■ PROMPT
Continue the review of the film Fountain Of Youth below, picking up directly after its final sentence.

■ READING TEXT

----

Look, I’m just going to come out and say it – just because Guy Richie may think he’s a national treasure, it doesn’t mean that he can make a National Treasure and while the Indiana Jones comparisons are understandably valid, there’s a large amount of DNA to be found from The DaVinci Code series and, yes, the films that saw Nic Cage pinch the Declaration of Independence for various reasons. However, while Ritchie once was an innovative voice with his mischievous use of editing and his punchy dialogue, he seems to have settled into crafting a series of snazzy, but disappointingly empty movies that have made their bows on various streaming platforms and have had almost no cultural presence whatsoever.
Like I said, on the surface of Fountain Of Youth, we have a polished looking slice of daring do filled with charismatic actors and dotted with zippy set pieces that sees us ricochet around the globe Luke a pinball with frequent flyer miles. However, it soon becomes annoyingly apparent that Ritchie has fallen prey to the Sloppily Written Streaming Movie Syndrome that regularly afflicts Netflix blockbusters (can you still call them blockbusters if you don’t actually leave your house?) and if feels like everyone involved is just going through the motions. The action, which includes a car chase through London, a train fight and a brawl on a recovered ship wreck, is crisp, but fails to stick in the memory at all and it’s truly tough to find yourself invested when there’s not a single likable character to get behind.

----

■ INFORMATION GIVEN
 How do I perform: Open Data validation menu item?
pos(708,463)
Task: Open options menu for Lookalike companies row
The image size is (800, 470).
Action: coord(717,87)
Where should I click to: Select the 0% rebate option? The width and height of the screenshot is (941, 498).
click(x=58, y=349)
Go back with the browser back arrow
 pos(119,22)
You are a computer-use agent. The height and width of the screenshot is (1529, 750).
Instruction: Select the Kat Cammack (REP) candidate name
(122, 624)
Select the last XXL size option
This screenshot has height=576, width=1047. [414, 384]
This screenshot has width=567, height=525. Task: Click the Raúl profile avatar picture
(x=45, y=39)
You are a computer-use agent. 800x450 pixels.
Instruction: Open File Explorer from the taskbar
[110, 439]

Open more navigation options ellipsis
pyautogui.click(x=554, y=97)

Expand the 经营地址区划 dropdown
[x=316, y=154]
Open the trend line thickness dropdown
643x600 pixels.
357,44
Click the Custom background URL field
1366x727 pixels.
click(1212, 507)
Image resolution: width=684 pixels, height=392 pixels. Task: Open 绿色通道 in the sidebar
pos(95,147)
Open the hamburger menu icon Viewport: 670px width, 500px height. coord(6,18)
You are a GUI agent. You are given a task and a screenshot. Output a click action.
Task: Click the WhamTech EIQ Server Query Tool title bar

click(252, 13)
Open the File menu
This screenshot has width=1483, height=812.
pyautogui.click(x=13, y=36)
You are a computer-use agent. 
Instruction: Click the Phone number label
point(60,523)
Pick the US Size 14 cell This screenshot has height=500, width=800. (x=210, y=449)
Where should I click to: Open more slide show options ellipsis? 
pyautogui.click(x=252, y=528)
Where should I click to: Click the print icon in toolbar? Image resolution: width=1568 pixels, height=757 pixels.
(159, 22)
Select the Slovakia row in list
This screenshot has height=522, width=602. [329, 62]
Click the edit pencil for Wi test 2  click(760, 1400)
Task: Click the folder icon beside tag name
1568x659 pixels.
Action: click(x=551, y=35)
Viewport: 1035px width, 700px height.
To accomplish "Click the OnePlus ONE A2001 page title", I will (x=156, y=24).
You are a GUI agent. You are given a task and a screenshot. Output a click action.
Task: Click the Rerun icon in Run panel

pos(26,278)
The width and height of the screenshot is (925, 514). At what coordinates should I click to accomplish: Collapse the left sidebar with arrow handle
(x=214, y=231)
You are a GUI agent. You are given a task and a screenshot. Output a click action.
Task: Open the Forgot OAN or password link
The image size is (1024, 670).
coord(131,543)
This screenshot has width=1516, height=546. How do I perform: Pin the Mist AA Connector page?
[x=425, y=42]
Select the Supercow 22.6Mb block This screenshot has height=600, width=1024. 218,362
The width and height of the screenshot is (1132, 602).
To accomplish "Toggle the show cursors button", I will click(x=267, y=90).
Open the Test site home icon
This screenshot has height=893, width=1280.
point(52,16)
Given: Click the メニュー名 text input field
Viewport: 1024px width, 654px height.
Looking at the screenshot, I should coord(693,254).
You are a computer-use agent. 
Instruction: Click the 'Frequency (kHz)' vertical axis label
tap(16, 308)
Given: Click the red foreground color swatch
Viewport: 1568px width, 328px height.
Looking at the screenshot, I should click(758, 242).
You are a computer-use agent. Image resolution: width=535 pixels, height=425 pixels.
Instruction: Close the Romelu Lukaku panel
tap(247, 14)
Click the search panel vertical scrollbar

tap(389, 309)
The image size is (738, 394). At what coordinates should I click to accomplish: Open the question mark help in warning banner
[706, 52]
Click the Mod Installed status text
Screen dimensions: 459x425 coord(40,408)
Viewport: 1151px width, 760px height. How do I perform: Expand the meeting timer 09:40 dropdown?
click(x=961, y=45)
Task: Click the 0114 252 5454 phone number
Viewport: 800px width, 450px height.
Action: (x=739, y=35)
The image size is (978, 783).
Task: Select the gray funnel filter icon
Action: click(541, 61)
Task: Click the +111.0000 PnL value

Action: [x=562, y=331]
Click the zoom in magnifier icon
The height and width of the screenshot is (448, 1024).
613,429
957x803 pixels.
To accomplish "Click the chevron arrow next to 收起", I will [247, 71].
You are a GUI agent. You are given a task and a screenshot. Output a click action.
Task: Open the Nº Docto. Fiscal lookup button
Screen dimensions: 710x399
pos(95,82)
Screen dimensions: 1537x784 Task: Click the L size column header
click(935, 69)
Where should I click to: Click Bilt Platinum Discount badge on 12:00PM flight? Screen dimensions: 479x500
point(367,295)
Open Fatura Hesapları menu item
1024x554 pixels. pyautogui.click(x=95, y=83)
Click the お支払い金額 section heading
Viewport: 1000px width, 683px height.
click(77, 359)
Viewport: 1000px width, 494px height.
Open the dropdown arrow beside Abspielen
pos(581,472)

----

■ REPLY TO THE EXERCISE
For all it’s faults, Fountain Of Youth could probably have managed to muscle through if you managed to give a shit about any of the major players, but as we go from setpiece to setpiece, you actually find yourself actively disliking the people you’re supposed to be beguiled by, and for and action/adventure film, that’s nothing short of fucking poison. Take John Krasinski’s Luke Purdue, for example – thanks to his roles as Jim Halpert in The Office, Krasinski has managed to hinge his career on playing incredibly likable schmoes that radiate warmth and mischief, but here he’s an insufferable man-child who lectures loved ones one minute about giving up on their dreams and living a regular life and the next gambles their lives in lethal situations based on random hunches he couldn’t possibly know. Maybe with a better script, Krasinski could have made his punchable lead less of an entitled action brat with chronic main character syndrome (the fact that he actually is the main character only makes things worse), but as it stands, there’s a reason Indiana Jones has that jaded edge. However, Natalie Portman’s Charlotte ends up being the polar opposite and rather than being a voice or reason to counteract her brother’s borderline mania, she’s a horrendous nag that sucks what remaining joy could have still existed in the story. Worse yet, Carmen Ejogo, Laz Alonzo and Domhnall Gleeson’s characters all fail to make an impact to such an extent, you generally feel they all could have swapped roles and it wouldn’t gave affected their performances whatsoever. In fact, the only one who emerges as remote interesting is Eiza González’s Esme who similarly stood out in Ritchie’s earlier The Ministry Of Ungentlemanly Warfare, but not even she can manage to stir up any palpable chemistry with the fact that Krasinski has seemingly chosen to style his swashbuckling hero after a particularly annoying host of a children’s show.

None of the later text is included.